#### Page
- - -

Dans un article paru sur le blog de Paul Jorion, Jean Michel Servet réagit à l’ouvrage de Jean Tirole, prix Nobel d’économie Économie du bien commun,
[...] le professeur Tirole a joué un rôle très actif auprès du gouvernement français et de la présidence de la République dans l’échec de la mise en place dans les universités françaises de deux sections concurrentes de la discipline économie : un courant de sciences économiques mainstream et un courant d’économie politique hétérodoxe soucieux d’intégrer les dimensions sociales et historiques des pratiques économiques. Pourquoi la concurrence n’aurait-t-elle pas été là aussi une émulation pour la progression des savoirs et la qualité de la formation des étudiants ? Faites ce que je dis et non ce que je fais serait-il son adage ?
[…] Les communs posent de façon nouvelle la question des droits d’usage, de la mutualisation des activités en dépassant celle de la complémentarité et l’opposition des interventions publiques et privées.
[…] Quand emprunts à d’autres disciplines sont faits par l’auteur, ils servent essentiellement à conforter l’autosuffisance de la discipline économie et non à reconnaître les limites et la relativité de ses hypothèses fondatrices.
[…] l’exploration d’autres voies est urgente. Parmi celles-ci il y a celle de la mutualisation. Elle est caractérisée par des logiques de solidarités non seulement en matière d’échange et de financement mais aussi de production. Elles sont aussi soumises à un principe de subsidiarité ascendante permettant de répondre démocratiquement aux défis locaux et globaux contemporains.
[…] La préférence pour l’expertise au détriment de la démocratie, jointe à l’oubli de la sympathie des néolibéraux pour des régimes politiques autoritaires voire fascistes (au nom d’une prétendue efficacité économique), risquent fort de nous précipiter vers des ténèbres pendant quelques décennies.
Jean Michel Servet souligne l’arrogance d’un économiste qui considère que seules les potions concoctées dans les officines des « vrais économistes » sont en mesure de faire face aux urgences de notre temps, parce qu’elles seraient seules à porter le seau de la science.
On passe la vitesse supérieure avec Pierre Cahuc et André Zylberberg qui dans leur dernier livre, assimilent toute pensée économique hétérodoxe à un « négationnisme économique ».
L’utilisation d’un terme aussi fortement connoté n’est évidemment pas neutre et selon André Orléan qui leur répond dans un article paru dans Alteréco « il y a dans le ton des auteurs comme des relents de guerre froide, de croisade purificatrice, d’ennemis irréductibles qu’il s’agit de détruire et d’exclure comme y invite explicitement le sous-titre : « comment s’en débarrasser ».

- - -

#### Données fournies
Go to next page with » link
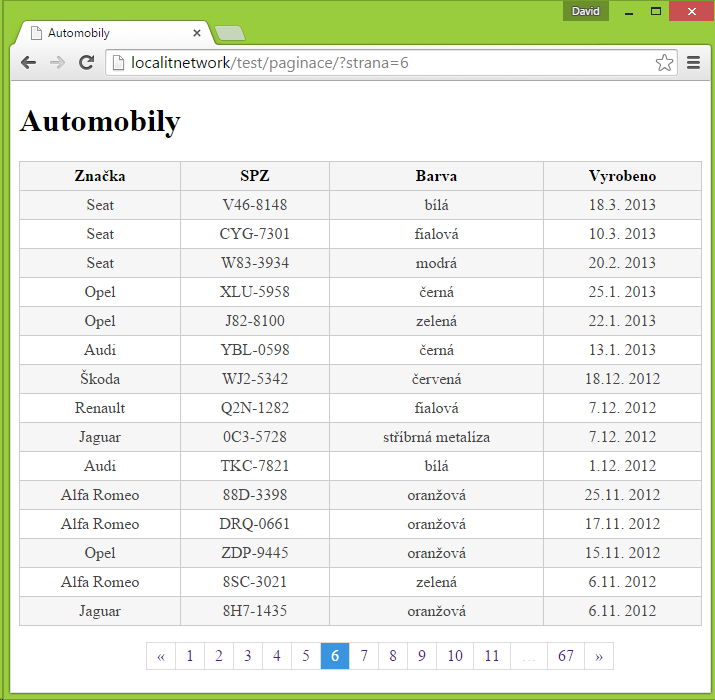This screenshot has width=715, height=700. coord(599,656)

- - -

Prolongez la page consacrée à la querelle entre économistes orthodoxes et hétérodoxes, en reprenant juste après sa dernière phrase.

#### Exercice corrigé
Se considérant personnellement pris à partie dans l’ouvrage, les économistes « à contre courant » qui donnent une tribune hebdomadaire dans Politis y dénoncent collectivement un ouvrage dont l’intention est clairement agressive : il s’agit de jeter le discrédit dans l’opinion publique sur l’ensemble des économistes critiques, traités de « charlatans » et de « faux savants » dans les différents chapitres du livre. On peut craindre que cet objectif soit partiellement atteint à court terme, à en juger par la manière complaisante dont les grands médias ont accueilli ce pamphlet caricatural.
Cette polémique concerne directement les acteurs de l’Economie sociale et solidaire. La haine de C&Z envers les économistes critiques est une défense de leur position dominante. Elle est du même ordre que celle de Jean Tirole et de ses alliés se mobilisant pour empêcher la création dans les universités françaises d’une section intitulée « Institutions, économie, territoire et société », qui aurait fait concurrence à l’économie dominante en développant des approches pluralistes. Tirole avait lui-même traité d’« obscurantistes » les économistes favorables à cette autre conception de l’économie.
Il n’est pas surprenant de voir surgir ce type d’anathèmes à l’heure où l’économie sociale et solidaire considérée jusque là avec condescendance comme une quantité négligeable par ces grands esprits commence à prendre corps dans le paysage institutionnel comme précisément une autre option économique dont le potentiel devient de plus en plus crédible.
Rappel des liens
[http://www.alterecoplus.fr/quand-messieurs-cahuc-et-zylberberg-decouvrent-la-science/00012139 ]
[http://www.politis.fr/articles/2016/09/negationnisme-economique-la-reponse-des-heterodoxes-35385/ ]
voir également la contribution de Christian Chavagneux
[http://www.alterecoplus.fr/negationnisme-economique-laffaire-cahuc/00012140 ]
lire également la tribune dans Médiapart signée par 22 journalistes, intitulée « Contre l’intimidation économique »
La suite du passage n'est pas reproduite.